> **TASK PROMPT**:
Reproduce the blog passage on open source and standardization below word for word, in full.

Larry Augustin encapsulated this well in his OSBC2004 presentation. I've included here a slide that I use in my company presentations which includes Larry's slide. Unfortunately, I mis-label the slide somewhat - the real message to get from the graphic is that standardization has dramatically lowered hardware costs in the PC business, which has both expanded the market and freed up a great deal of resources for users to spend on applications to make the hardware power more usability and productivity.

In this startup's case, their technology will not lower hardware costs, standardized or not. Is it still in the company's interest to standardize, or to make a Microsoftesque land grab to try to make its technology the de facto standard, the way Windows/Office have been? I want to say that the company should pursue standardization to grow its overall market size, and then find ways to monetize that market, rather than squeezing existing, proprietary value from a nascent market. But that's a hard argument to make when the company is in a position to milk existing interest in proprietary value, AND needs to deliver a return on its investment in that technology NOW and not in the distant future.

It's a hard decision. The open source bigot in me wants standardization. But the innovator in me loves the company's technology, and sees no reason that it should free up that value for others' use until it absolutely must. Thoughts?

Tuesday, April 12, 2005

"Ones to Watch" from OSBC

As part of the Startup Showcase at OSBC2005 West, we had a panel of judges (all of them VCs with leading firms) judge the participating startups. From our group of 25+, they culled out "The Ones to Watch." Here they are:

SugarCRM
Groundwork Open Source Solutions
Realm Systems
BitTorrent

Congratulations to each of these promising companies. Take a look at what they do - very diverse, with open source at their cores.

Monday, April 11, 2005

Next decade of software (Presentation)

Attached here is my latest slide deck. It's in .pdf, but if you want it in its native format, just email me.

> **SUPPLIED ENTRIES**:

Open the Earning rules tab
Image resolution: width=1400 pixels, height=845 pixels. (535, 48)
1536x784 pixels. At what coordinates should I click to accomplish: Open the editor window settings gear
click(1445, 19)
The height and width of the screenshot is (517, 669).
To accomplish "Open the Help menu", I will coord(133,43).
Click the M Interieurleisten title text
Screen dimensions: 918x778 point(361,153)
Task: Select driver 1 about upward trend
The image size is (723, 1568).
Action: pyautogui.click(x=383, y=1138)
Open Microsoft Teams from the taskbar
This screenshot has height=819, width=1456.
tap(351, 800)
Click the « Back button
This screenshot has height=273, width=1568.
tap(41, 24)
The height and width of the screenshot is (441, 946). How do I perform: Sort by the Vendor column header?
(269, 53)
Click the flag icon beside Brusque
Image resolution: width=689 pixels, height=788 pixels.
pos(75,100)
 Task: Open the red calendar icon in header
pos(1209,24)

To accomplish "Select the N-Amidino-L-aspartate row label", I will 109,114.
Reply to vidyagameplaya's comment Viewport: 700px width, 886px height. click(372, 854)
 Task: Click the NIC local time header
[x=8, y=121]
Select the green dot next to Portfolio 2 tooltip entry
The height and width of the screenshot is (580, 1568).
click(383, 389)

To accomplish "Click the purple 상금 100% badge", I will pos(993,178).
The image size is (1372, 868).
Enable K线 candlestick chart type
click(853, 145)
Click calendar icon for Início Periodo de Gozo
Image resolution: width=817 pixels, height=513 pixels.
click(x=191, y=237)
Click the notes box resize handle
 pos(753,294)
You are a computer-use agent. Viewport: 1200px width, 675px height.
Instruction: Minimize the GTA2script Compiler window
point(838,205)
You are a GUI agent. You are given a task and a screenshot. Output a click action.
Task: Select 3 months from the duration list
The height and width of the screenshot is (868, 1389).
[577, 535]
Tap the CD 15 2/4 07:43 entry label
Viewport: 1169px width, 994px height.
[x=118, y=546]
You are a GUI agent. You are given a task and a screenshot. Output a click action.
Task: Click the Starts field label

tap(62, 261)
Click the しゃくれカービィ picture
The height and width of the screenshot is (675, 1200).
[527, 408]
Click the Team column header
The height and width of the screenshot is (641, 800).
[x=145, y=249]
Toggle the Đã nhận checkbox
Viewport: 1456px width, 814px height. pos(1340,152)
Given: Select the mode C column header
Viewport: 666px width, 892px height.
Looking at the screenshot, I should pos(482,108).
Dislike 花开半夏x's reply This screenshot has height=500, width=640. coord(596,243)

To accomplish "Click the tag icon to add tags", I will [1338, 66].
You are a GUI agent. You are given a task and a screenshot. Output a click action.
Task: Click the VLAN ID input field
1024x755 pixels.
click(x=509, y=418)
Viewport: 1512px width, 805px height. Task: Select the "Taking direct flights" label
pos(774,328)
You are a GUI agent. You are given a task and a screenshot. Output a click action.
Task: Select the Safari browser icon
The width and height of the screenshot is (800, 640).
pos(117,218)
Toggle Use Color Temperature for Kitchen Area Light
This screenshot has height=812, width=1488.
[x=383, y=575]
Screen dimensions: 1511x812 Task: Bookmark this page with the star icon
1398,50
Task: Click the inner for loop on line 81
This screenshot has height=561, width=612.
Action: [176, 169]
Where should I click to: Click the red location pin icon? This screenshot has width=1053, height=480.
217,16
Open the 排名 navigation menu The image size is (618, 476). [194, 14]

> **EXPECTED ANSWER**:
Larry Augustin encapsulated this well in his OSBC2004 presentation. I've included here a slide that I use in my company presentations which includes Larry's slide. Unfortunately, I mis-label the slide somewhat - the real message to get from the graphic is that standardization has dramatically lowered hardware costs in the PC business, which has both expanded the market and freed up a great deal of resources for users to spend on applications to make the hardware power more usability and productivity.

In this startup's case, their technology will not lower hardware costs, standardized or not. Is it still in the company's interest to standardize, or to make a Microsoftesque land grab to try to make its technology the de facto standard, the way Windows/Office have been? I want to say that the company should pursue standardization to grow its overall market size, and then find ways to monetize that market, rather than squeezing existing, proprietary value from a nascent market. But that's a hard argument to make when the company is in a position to milk existing interest in proprietary value, AND needs to deliver a return on its investment in that technology NOW and not in the distant future.

It's a hard decision. The open source bigot in me wants standardization. But the innovator in me loves the company's technology, and sees no reason that it should free up that value for others' use until it absolutely must. Thoughts?

Tuesday, April 12, 2005

"Ones to Watch" from OSBC

As part of the Startup Showcase at OSBC2005 West, we had a panel of judges (all of them VCs with leading firms) judge the participating startups. From our group of 25+, they culled out "The Ones to Watch." Here they are:

SugarCRM
Groundwork Open Source Solutions
Realm Systems
BitTorrent

Congratulations to each of these promising companies. Take a look at what they do - very diverse, with open source at their cores.

Monday, April 11, 2005

Next decade of software (Presentation)

Attached here is my latest slide deck. It's in .pdf, but if you want it in its native format, just email me.